Validation Error: [ VUID-vkDestroyBuffer-buffer-00922 ] Object 0: handle = 0x3a6cbb0000000025, name = stage, type = VK_OBJECT_TYPE_BUFFER; | MessageID = 0xe4549c11 | Cannot free VkBuffer 0x3a6cbb0000000025[stage] that is in use by a command buffer. The Vulkan spec states: All submitted commands that refer to buffer, either directly or via a VkBufferView, must have completed execution (https://vulkan.lunarg.com/doc/view/1.2.198.1/windows/1.2-extensions/vkspec.html#VUID-vkDestroyBuffer-buffer-00922)
[2022-01-03T23:23:05Z ERROR wgpu_hal::vulkan::instance]         objects: (type: BUFFER, hndl: 0x3a6cbb0000000025, name: stage)
[2022-01-03T23:23:05Z ERROR wgpu_hal::vulkan::instance] VALIDATION [VUID-vkResetCommandPool-commandPool-00040 (0xb53e2331)]
kvark commented 2 years ago

Hmm. Reviewing the halmark example code, everything seems to be in place:

kvark commented 2 years ago

@TheSpydog could you upload the run log with RUST_LOG=wgpu_hal=debug please?

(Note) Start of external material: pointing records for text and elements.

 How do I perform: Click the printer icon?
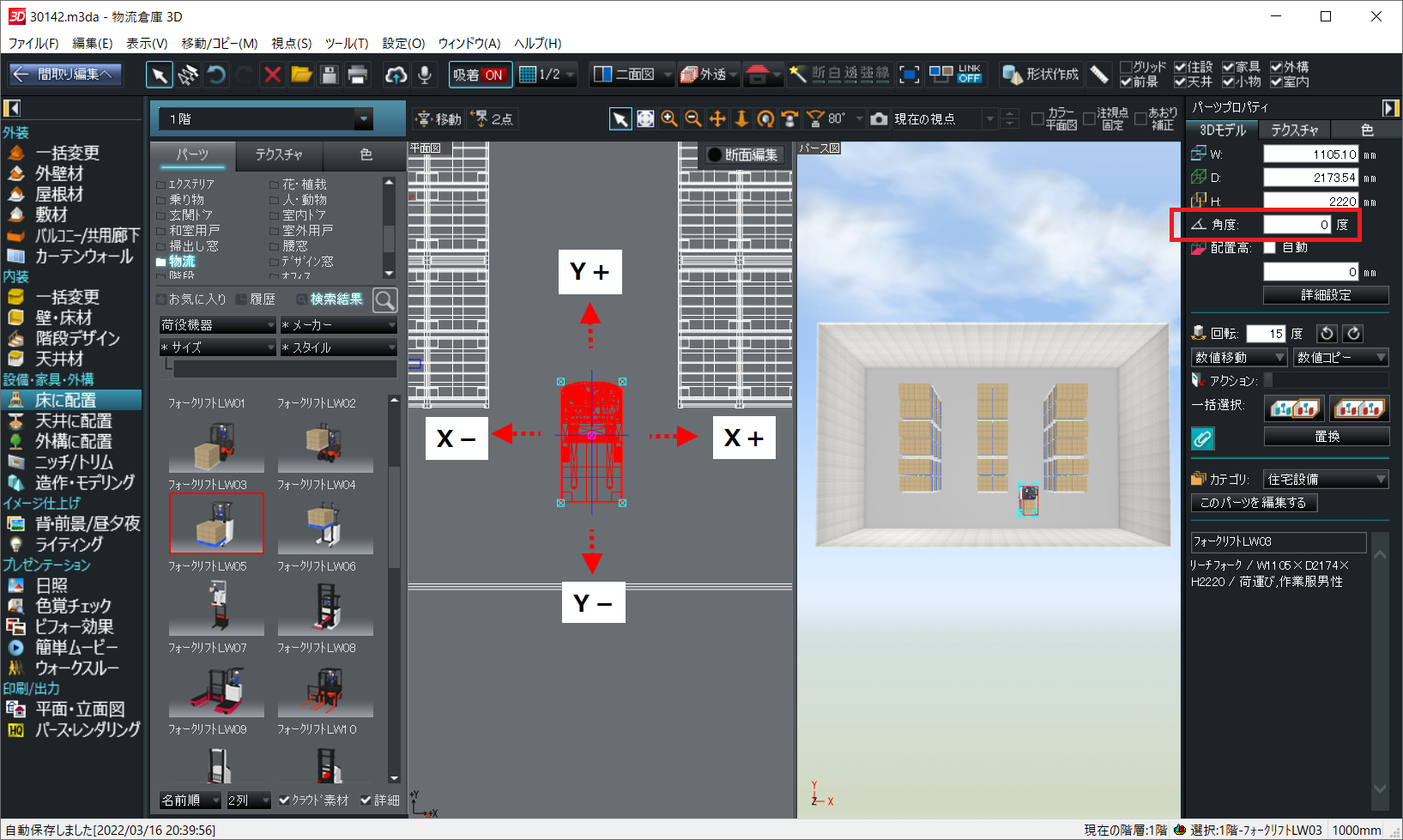point(358,76)
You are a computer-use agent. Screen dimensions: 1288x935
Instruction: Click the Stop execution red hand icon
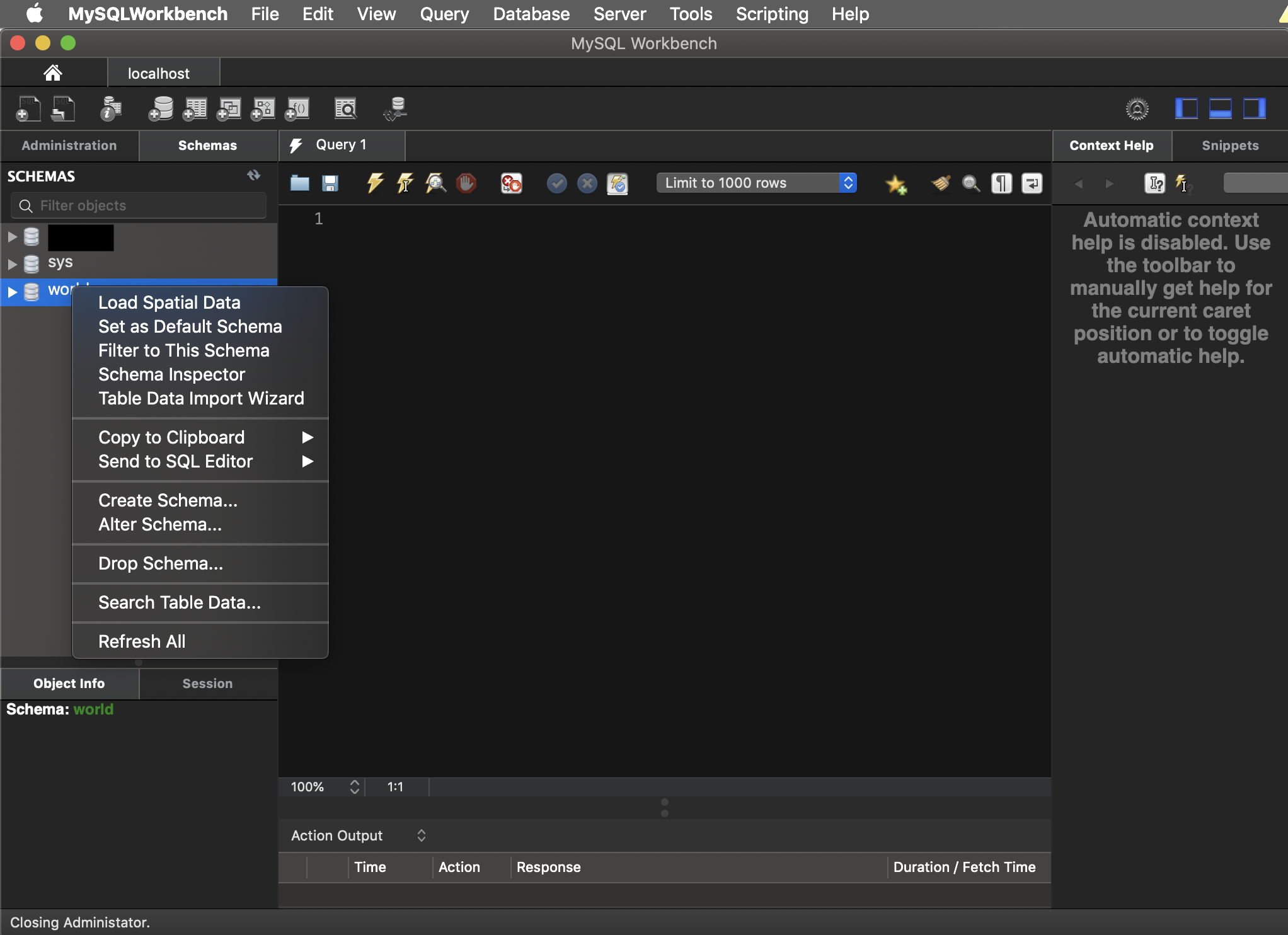[x=466, y=183]
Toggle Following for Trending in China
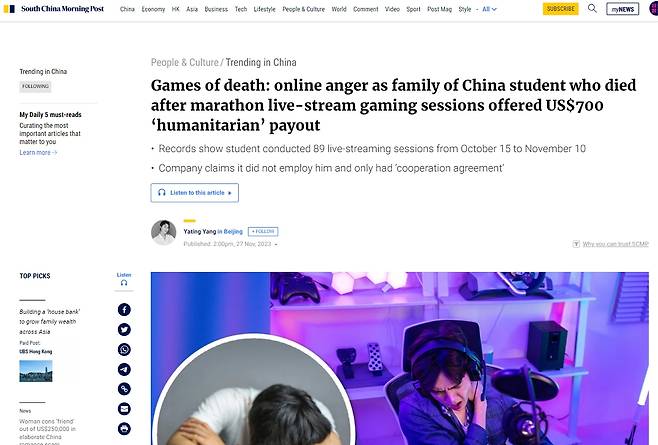 click(35, 86)
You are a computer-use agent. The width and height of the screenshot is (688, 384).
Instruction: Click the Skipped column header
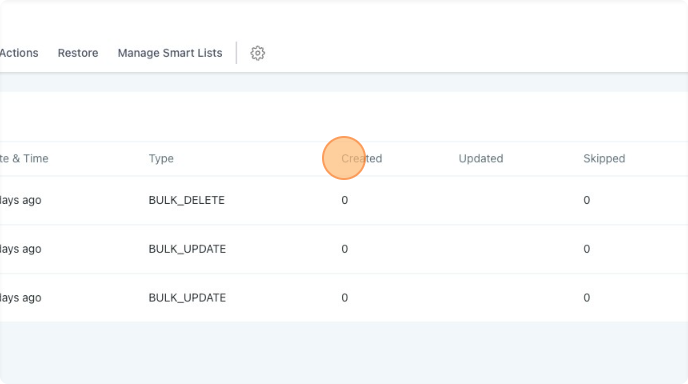[x=604, y=158]
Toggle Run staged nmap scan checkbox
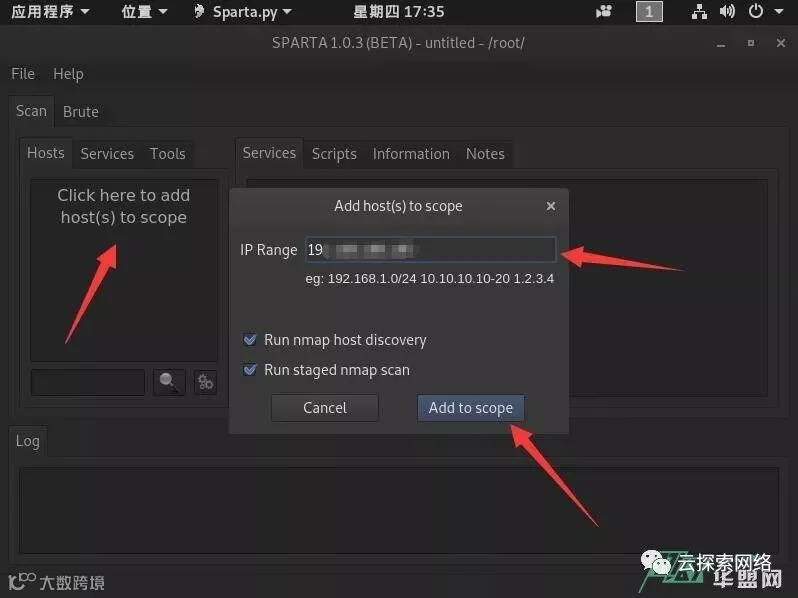 click(250, 369)
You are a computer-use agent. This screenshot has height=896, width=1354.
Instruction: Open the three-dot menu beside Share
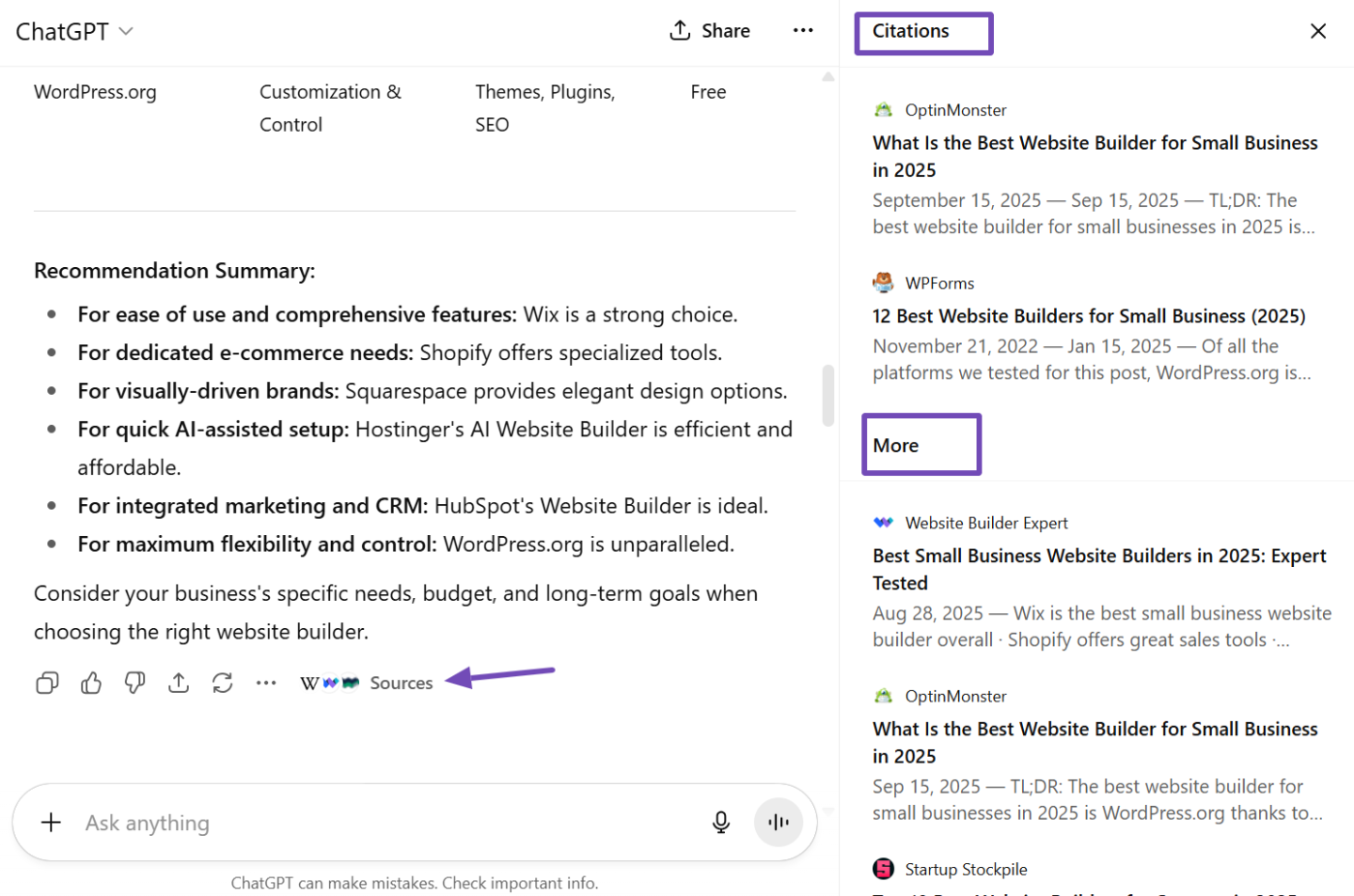[x=802, y=31]
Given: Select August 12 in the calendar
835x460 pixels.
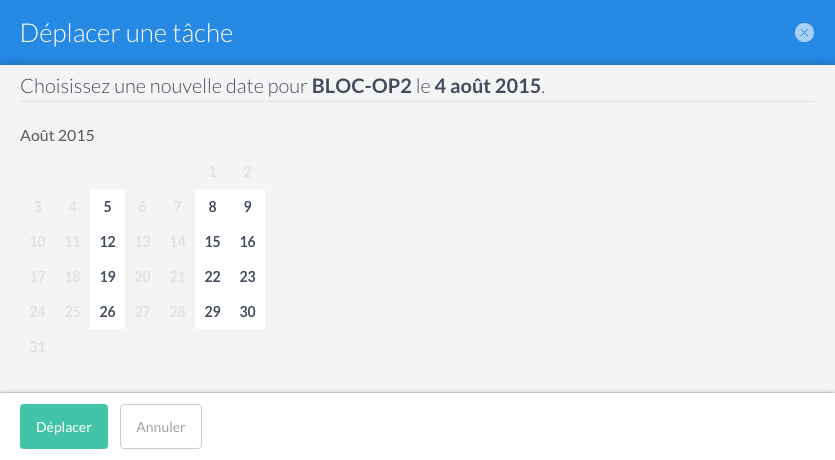Looking at the screenshot, I should point(108,242).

TheSpydog commented 2 years ago

Sure, here's the log: halmarklog.txt

kvark commented 2 years ago

Thank you! I was mainly interested if your platform supports timeline semaphores or not, to narrow down the problematic path. Now that we know it's timeline semaphores, I looked at our logic again and wasn't able to find any issues. It's very straightforward. Here are some things to play with if you have time:

  1. In device.wait(&fence, init_fence_value, !0).unwrap();, check the returned value, it should be Ok(true)
  2. Try passing the last parameter as 10 instead of !0, just in case the driver gets confused by our unusual value (we multiply it by 1M before passing to Vulkan)
  3. Try doing cmd_encoder.reset_all(iter::once(init_cmd)); before device.destroy_buffer(staging_buffer);

None of these experiments should be needed, but perhaps we'll find something interesting.

Imberflur commented 2 years ago

It seems like I can actually still reproduce this for my original case (but not in the examples). It only occurs in a very specific scenario so I had not noticed before. I will need to find some time to see if I can test this with an updated version of wgpu.

teoxoy commented 4 months ago

This sounds related to https://github.com/gfx-rs/wgpu/issues/3193#issuecomment-2231057423.

@Imberflur could you try to reproduce the issue on 61739d95833b8217452a5f77455f2ab03eff649e (https://github.com/gfx-rs/wgpu/pull/5910)?

teoxoy commented 3 months ago

I think this was fixed, please reopen/open a new issue if that's not the case.